Nada más conocerse los resultados electorales, los secesionistas salieron a celebrar que les habían votado algo menos de un millón de personas, que habían triunfado sin ningún a discusión, que su éxito les parecía relevante, e ignoraron al 1.122.460 ciudadanos que, de una manera explícita, a través de sus votos al PP, PSOE y Ciudadanos, habían mostrado su negativa a la aventura.
Si al fanático no se le resiste la Historia, y la cambia en versiones delirantes; si no se le resiste la realidad, porque dice que va a cambiarla, también es inmune a la aritmética, porque ellos, los justos, los buenos, los superiores son siempre más que los malos, los equivocados, los descarriados. Por el impermeable del fanático resbalan pruebas razonamientos y números: les da lo mismo.
El fanático puede defender la superioridad de la raza aria, la supremacía del ideario marxista, o la primacía del Islam, y cualquier argumento en contra sólo merece el desprecio, el vilipendio o, en casos extremos, la persecución.

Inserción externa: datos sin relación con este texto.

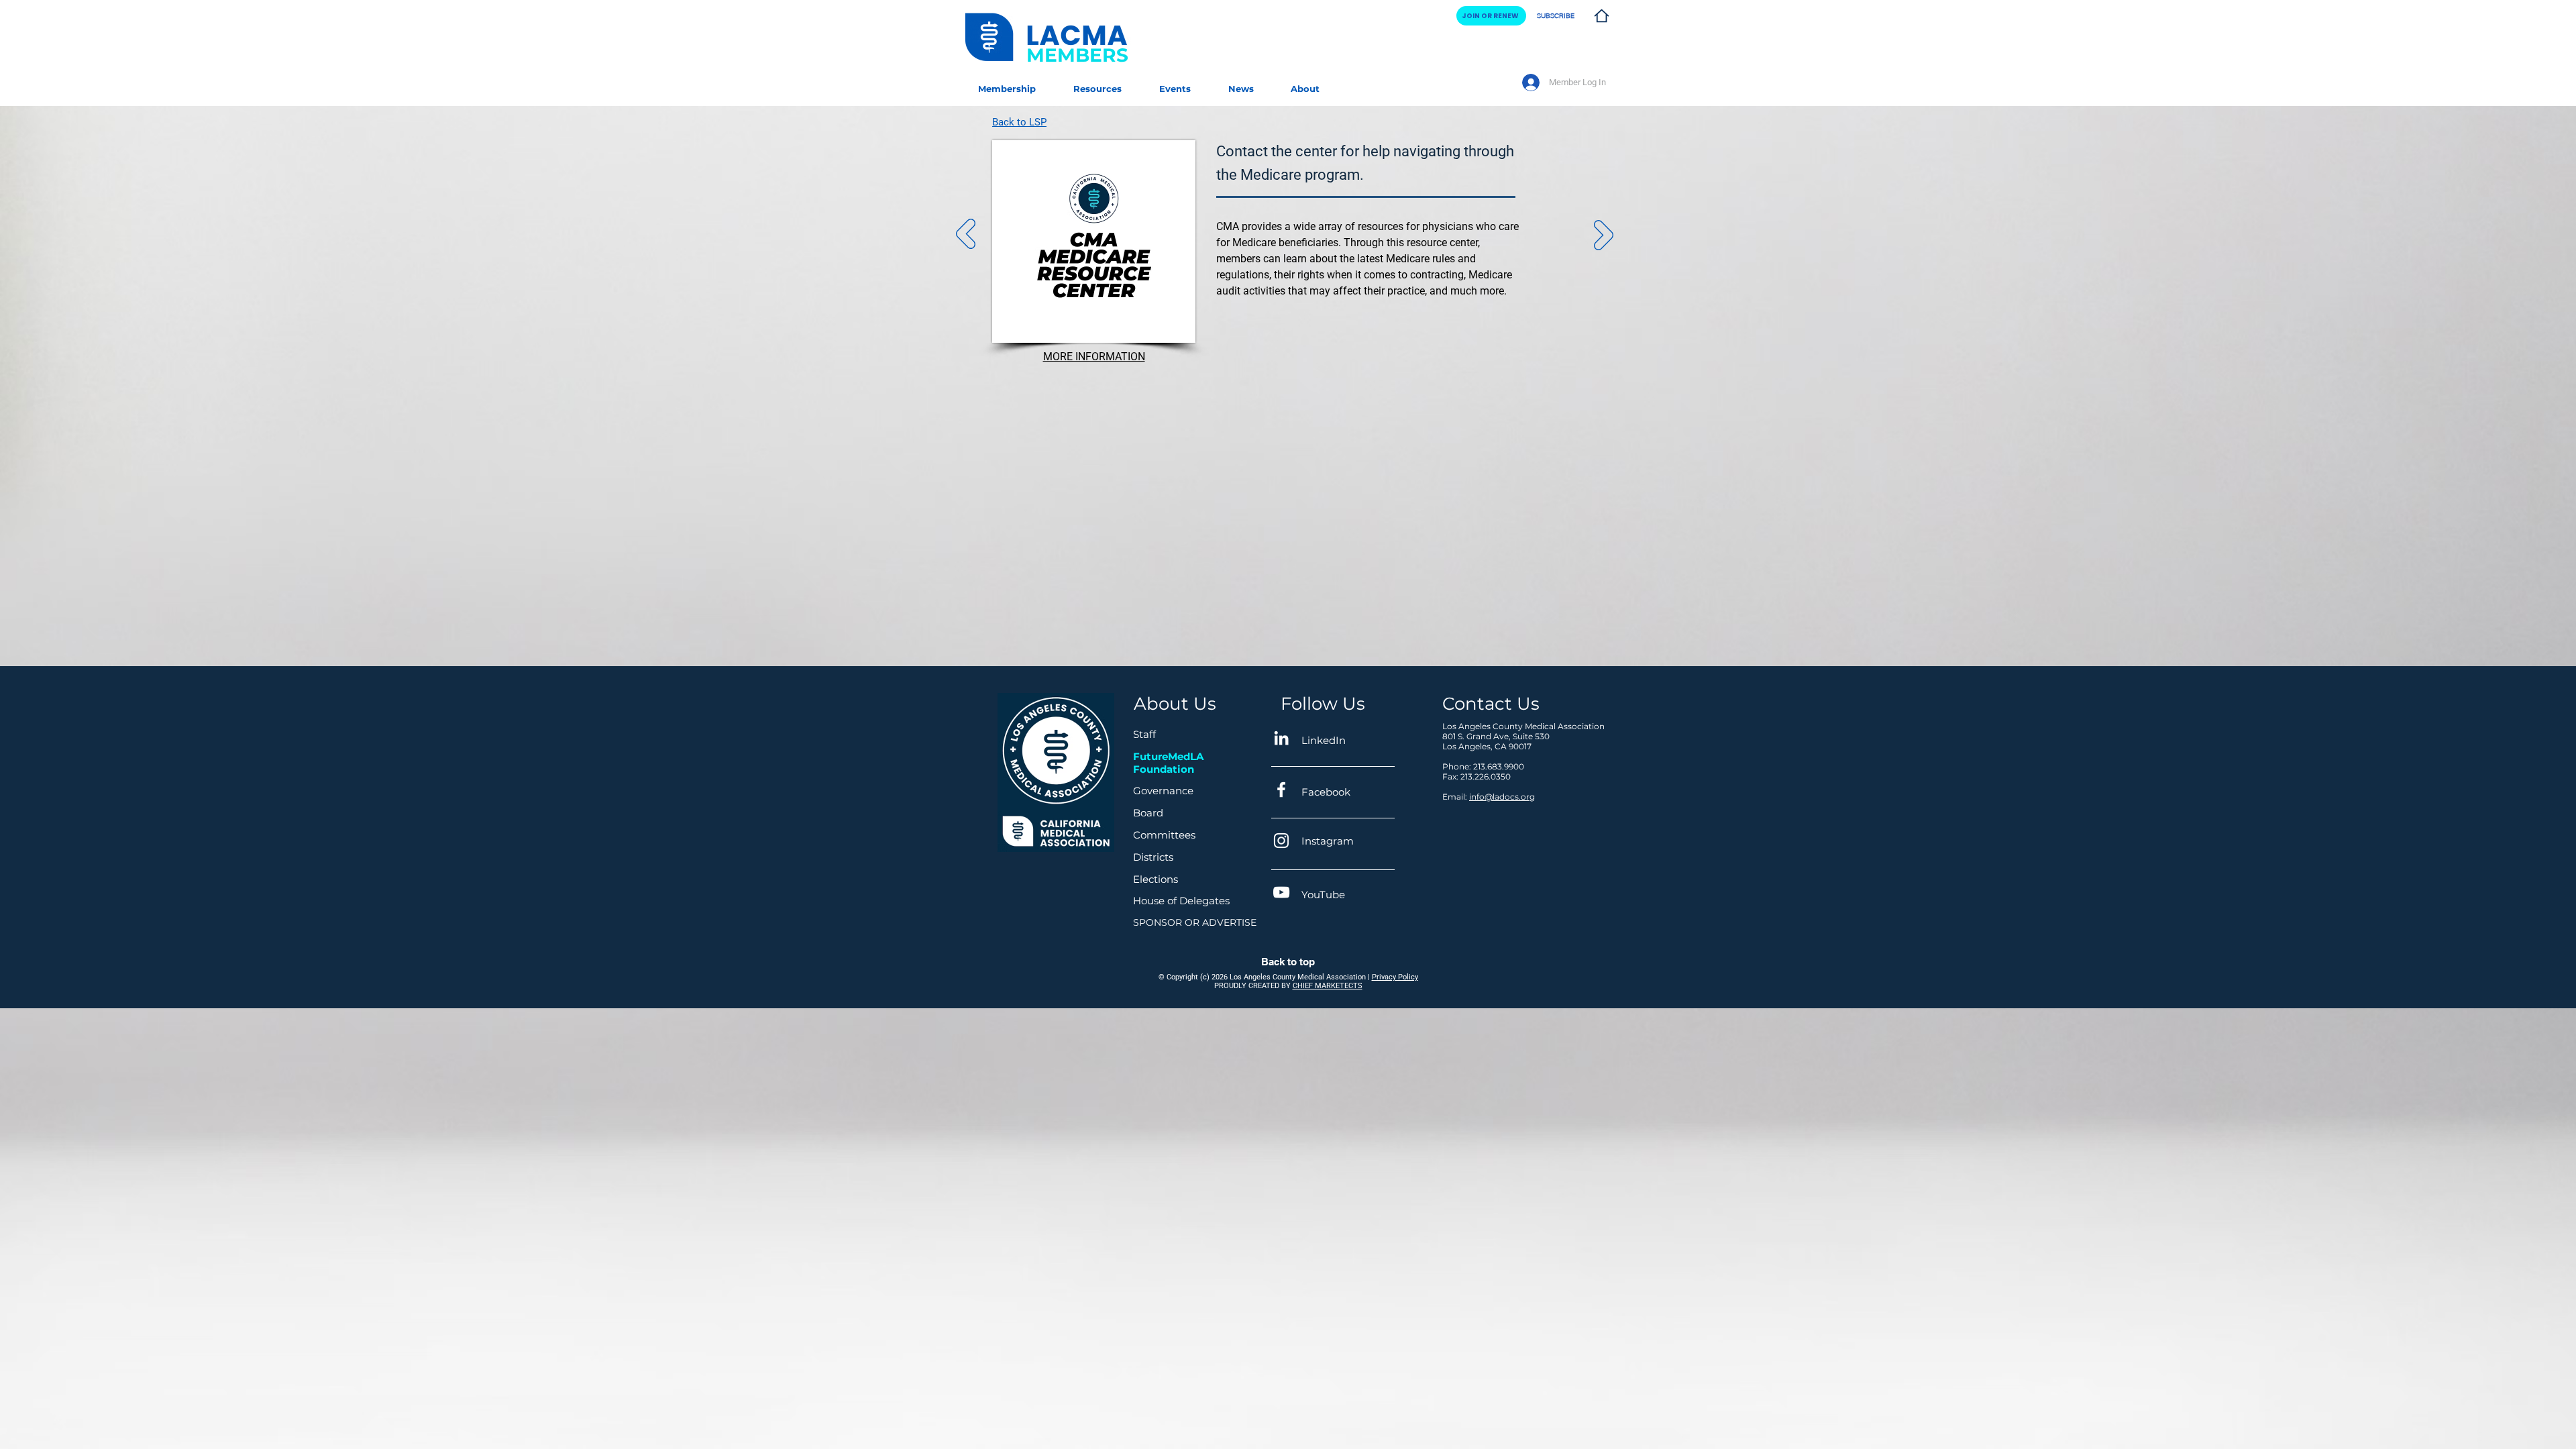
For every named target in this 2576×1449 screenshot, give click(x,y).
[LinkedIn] (1281, 738)
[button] (1097, 83)
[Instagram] (1281, 840)
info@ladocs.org (1502, 797)
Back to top (1288, 961)
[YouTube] (1281, 892)
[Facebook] (1281, 790)
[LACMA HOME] (1601, 15)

Ignorar a más de la mitad de un colectivo, sea un equipo de fútbol, un autobús o una ciudad es muy deslumbrante, pero en aras de los santos objetivos no hay que pararse en cifras.
Ese 1.222.460 electores son gente equivocada a la que suponen que les convencerán.
Por las buenas, si es posible y, dado que para el fanático el fin justifica los medios, ya emplearemos fórmulas convincentes para que los extraviados recuperen la razón y abandonen su locura.
«El infierno son los otros» decía Sartre en una síntesis del existencialismo.
«El cielo somos nosotros», afirman convencidos los nacionalistas, y por eso caminan con esa seguridad, con ese desparpajo victorioso, invulnerable a cualquier inclemencia, porque el impermeable del fanático le pone al abrigo de la realidad.